▶ **ENTRIES SHOWN**
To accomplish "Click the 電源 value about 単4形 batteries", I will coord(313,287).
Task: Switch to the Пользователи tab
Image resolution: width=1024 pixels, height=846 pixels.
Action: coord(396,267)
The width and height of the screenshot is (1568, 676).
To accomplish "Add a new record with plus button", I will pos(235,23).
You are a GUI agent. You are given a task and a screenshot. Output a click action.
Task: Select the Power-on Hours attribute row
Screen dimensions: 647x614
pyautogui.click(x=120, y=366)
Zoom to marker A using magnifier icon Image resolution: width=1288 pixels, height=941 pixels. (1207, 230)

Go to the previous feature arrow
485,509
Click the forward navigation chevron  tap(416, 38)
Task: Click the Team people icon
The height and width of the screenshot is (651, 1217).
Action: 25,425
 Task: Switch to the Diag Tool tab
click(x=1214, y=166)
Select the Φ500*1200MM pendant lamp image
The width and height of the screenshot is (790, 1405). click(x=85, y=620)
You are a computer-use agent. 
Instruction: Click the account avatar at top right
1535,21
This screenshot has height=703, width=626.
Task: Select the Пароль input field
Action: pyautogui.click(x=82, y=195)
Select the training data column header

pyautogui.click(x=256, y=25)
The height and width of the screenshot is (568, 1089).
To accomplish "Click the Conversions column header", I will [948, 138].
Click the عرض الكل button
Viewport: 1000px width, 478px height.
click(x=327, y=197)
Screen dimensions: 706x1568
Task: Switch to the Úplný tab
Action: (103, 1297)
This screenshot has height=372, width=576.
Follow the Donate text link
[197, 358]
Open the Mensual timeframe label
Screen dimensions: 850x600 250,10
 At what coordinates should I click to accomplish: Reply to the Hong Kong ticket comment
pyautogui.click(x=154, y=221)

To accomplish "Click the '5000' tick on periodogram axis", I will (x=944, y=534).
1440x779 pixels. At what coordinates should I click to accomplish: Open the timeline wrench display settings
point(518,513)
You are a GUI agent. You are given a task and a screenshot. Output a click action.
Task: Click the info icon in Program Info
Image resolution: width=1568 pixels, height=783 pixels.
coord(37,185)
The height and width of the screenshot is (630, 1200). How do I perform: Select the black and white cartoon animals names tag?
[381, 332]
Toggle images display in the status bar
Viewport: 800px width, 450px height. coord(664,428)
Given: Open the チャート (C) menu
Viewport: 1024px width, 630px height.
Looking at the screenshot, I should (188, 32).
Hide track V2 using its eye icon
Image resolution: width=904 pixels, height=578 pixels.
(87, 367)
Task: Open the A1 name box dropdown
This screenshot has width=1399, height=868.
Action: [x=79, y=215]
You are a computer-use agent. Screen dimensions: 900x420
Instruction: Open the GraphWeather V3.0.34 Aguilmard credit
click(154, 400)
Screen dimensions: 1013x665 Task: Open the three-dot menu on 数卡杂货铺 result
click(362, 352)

▶ **EXERCISE PROMPT**
Pick out and copy every row above that contains the string "column". Case counts.

▶ **REPLY TO THE EXERCISE**
Select the training data column header
To accomplish "Click the Conversions column header", I will [948, 138].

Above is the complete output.